* [PASSAGE]
────────────────────────────────────────
# New Jersey town caught growing marijuana



## StoneyBud (Sep 11, 2009)

New Jersey town caught growing marijuana on High Street

:holysheep:

Thursday, 10 September 2009

Citizen discovers pot plants growing in Millville flower baskets. 

The marijuana plant has been around and has a rich history. Chinese cultures were growing pot more than 2,000 years ago.

For some New Jerseyans, when you talk about the fall harvest, they are not talking sweet Jersey corn or plump pumpkins. It's pot.

Enter Millville, New Jersey ... a quiet town of about 27,000 residents and about an hour's drive from Atlantic City.

Two plants, which appeared to be of the cannabis persuasion, were found growing in one of the city-owned hanging flower baskets by a person strolling along the city's Glasstown Arts District. :watchplant:

The basket that held the plants was, fittingly, located on High Street.
According to pressofAtlanticCity.com, three uniformed officers propped up a ladder next to the lamp post and retrieved the basket early Tuesday afternoon. 

The two plants were plucked from the bucket and taken to the police station. :cop:

The flowers are maintained by the city's Parks and Recreation Department. Officials with the department could not be reached for comment. :smoke1:

Town resident Pam Elliott wondered aloud how long the plants had been growing and why no one spotted them until Tuesday. 

"I love flowers, right," she said. "We watch the guys every day, faithfully come out and water and fertilize every basket. 

That fertilizer is so good." :hubba:


----------



## AsianSky (Sep 11, 2009)

I did read the story on this Stoney . I was laugh alot when i heard this news . I bet this was did on purpose . High street <<<<<LOL Something for the public to think about uh ! Flowers and Pots <<<<<No harm to anyone !!


----------



## StoneyBud (Sep 11, 2009)

AsianSky said:
			
		

> I did read the story on this Stoney . I was laugh alot when i heard this news . I bet this was did on purpose . High street <<<<<LOL Something for the public to think about uh ! Flowers and Pots <<<<<No harm to anyone !!
────────────────────────────────────────
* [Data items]
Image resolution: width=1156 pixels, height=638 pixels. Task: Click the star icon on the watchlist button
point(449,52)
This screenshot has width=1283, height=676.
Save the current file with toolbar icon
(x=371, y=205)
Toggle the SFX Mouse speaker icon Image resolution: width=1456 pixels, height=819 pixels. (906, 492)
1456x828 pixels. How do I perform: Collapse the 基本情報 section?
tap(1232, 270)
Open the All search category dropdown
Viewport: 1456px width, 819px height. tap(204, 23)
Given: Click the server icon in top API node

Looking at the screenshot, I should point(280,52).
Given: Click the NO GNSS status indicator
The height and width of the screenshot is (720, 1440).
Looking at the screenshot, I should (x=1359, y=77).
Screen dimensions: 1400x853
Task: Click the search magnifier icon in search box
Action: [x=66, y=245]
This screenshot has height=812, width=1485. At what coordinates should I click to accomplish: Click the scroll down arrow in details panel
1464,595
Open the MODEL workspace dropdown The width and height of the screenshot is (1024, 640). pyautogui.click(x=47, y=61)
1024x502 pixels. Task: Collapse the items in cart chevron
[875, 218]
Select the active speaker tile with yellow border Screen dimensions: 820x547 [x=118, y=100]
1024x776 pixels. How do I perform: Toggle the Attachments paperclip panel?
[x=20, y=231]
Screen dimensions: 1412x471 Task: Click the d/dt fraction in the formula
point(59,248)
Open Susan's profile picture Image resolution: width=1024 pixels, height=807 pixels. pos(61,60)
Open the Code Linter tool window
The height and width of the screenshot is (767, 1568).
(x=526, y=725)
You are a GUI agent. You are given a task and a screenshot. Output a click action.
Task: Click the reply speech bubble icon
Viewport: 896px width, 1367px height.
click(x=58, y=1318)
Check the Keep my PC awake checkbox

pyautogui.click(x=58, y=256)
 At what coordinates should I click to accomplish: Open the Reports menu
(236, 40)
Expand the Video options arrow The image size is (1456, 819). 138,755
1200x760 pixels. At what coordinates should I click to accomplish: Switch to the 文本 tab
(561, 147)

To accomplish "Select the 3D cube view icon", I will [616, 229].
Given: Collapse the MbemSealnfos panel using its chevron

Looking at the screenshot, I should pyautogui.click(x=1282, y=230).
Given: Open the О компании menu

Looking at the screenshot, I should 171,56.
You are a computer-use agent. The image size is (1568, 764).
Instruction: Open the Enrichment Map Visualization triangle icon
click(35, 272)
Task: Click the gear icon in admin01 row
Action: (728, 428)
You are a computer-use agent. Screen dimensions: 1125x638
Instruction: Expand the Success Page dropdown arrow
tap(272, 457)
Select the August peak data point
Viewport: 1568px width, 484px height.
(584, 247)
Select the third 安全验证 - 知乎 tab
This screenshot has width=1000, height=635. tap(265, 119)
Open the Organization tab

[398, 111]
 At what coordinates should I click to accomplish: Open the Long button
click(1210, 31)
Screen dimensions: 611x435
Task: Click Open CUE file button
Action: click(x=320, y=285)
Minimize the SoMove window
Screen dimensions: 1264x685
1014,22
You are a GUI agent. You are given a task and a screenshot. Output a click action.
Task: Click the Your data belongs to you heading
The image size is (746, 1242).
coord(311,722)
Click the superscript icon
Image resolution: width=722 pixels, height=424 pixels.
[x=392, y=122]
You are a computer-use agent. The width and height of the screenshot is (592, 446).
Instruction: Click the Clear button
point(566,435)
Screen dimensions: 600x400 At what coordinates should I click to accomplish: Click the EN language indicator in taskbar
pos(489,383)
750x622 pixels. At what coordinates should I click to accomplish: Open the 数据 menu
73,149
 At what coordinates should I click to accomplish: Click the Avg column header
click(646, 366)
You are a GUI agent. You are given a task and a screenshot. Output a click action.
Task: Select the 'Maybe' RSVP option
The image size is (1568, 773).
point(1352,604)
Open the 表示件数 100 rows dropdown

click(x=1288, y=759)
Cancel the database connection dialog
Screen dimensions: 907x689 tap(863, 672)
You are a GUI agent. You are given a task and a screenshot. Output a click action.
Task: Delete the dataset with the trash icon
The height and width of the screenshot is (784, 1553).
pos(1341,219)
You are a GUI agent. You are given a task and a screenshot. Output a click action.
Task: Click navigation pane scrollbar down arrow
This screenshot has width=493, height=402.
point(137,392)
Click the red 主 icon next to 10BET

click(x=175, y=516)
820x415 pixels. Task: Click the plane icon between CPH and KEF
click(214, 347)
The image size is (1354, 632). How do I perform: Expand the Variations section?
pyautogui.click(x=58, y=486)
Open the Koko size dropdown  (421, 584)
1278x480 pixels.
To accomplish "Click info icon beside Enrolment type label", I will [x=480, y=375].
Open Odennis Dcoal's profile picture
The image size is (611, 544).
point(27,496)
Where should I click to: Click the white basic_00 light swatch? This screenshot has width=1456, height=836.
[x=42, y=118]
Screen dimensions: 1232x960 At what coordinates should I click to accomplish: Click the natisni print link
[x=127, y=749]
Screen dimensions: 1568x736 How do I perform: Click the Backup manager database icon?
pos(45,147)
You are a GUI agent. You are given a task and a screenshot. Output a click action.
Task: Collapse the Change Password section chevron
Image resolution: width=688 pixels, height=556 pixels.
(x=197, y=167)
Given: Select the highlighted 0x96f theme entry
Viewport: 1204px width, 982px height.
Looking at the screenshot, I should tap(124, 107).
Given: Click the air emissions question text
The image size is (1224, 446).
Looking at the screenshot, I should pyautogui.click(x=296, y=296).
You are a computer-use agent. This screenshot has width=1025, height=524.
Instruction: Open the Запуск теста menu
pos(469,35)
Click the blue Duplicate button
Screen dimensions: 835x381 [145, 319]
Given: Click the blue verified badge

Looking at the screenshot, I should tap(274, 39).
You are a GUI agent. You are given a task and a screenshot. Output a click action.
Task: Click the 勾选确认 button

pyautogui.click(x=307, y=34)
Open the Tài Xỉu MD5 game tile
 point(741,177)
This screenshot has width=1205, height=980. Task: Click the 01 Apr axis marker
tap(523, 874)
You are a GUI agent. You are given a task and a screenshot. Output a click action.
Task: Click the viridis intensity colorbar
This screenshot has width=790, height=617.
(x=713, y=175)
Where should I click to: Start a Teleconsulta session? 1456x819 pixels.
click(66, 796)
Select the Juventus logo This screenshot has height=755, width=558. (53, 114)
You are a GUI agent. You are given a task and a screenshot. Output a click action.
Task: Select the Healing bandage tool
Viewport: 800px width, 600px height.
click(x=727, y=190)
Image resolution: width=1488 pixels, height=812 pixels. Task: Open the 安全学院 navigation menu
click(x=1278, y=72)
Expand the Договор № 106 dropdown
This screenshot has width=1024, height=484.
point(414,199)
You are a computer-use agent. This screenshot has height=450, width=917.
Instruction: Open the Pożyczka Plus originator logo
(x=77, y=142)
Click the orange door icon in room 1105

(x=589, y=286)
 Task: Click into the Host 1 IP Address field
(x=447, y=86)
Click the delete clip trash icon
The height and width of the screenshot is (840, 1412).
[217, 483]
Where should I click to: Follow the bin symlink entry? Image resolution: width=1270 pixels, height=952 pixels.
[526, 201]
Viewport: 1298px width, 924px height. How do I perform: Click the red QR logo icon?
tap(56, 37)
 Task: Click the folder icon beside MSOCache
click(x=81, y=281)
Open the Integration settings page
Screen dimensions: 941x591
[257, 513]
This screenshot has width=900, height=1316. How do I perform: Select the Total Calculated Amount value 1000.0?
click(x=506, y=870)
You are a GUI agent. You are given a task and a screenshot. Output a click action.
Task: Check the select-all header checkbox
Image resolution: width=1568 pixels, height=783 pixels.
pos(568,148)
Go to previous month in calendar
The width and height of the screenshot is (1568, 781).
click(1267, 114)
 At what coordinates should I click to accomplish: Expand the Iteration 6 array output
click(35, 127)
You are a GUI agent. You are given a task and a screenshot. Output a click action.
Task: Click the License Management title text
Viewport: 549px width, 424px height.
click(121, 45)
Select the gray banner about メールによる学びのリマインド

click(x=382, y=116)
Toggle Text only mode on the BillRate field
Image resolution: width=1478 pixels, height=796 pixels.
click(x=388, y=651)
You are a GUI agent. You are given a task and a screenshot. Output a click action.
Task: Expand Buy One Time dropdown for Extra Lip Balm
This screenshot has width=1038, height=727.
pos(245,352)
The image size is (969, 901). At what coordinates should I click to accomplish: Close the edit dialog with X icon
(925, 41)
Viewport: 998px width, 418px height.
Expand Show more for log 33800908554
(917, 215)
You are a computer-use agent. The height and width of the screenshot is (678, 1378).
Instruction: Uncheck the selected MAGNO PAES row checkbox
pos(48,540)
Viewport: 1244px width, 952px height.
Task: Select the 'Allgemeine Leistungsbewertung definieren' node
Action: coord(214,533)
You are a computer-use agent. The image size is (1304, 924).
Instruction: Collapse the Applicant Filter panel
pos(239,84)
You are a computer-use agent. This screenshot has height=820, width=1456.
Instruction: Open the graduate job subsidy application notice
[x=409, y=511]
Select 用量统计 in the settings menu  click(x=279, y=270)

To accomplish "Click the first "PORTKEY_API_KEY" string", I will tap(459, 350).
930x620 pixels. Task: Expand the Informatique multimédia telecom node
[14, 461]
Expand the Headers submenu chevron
────────────────────────────────────────
* [DIRECTIONS]
a) Using the Millville marijuana thread, state whether each statement agrees with it. Answer yes or no for each, and quote the deciding words. (i) Millville has about 27,000 residents. (ii) Two uniformed officers retrieved the basket. (iii) The flower baskets are maintained by the city's Parks and Recreation Department.
b) Render the records from the line with "750x622 pixels. At" to the line with "Screen dimensions: 907x689 tap(863, 672)", both ends included, as a JSON list of strings with one string per line and blank lines omitted.

* [COMPLETE ANSWERS]
a)
(i) Yes: "a quiet town of about 27,000 residents"
(ii) No: "three uniformed officers propped up a ladder next to the lamp post and retrieved the basket"
(iii) Yes: "The flowers are maintained by the city's Parks and Recreation Department."

b)
[
  "750x622 pixels. At what coordinates should I click to accomplish: Open the 数据 menu",
  "73,149",
  " At what coordinates should I click to accomplish: Click the Avg column header",
  "click(646, 366)",
  "You are a GUI agent. You are given a task and a screenshot. Output a click action.",
  "Task: Select the 'Maybe' RSVP option",
  "The image size is (1568, 773).",
  "point(1352,604)",
  "Open the 表示件数 100 rows dropdown",
  "click(x=1288, y=759)",
  "Cancel the database connection dialog",
  "Screen dimensions: 907x689 tap(863, 672)"
]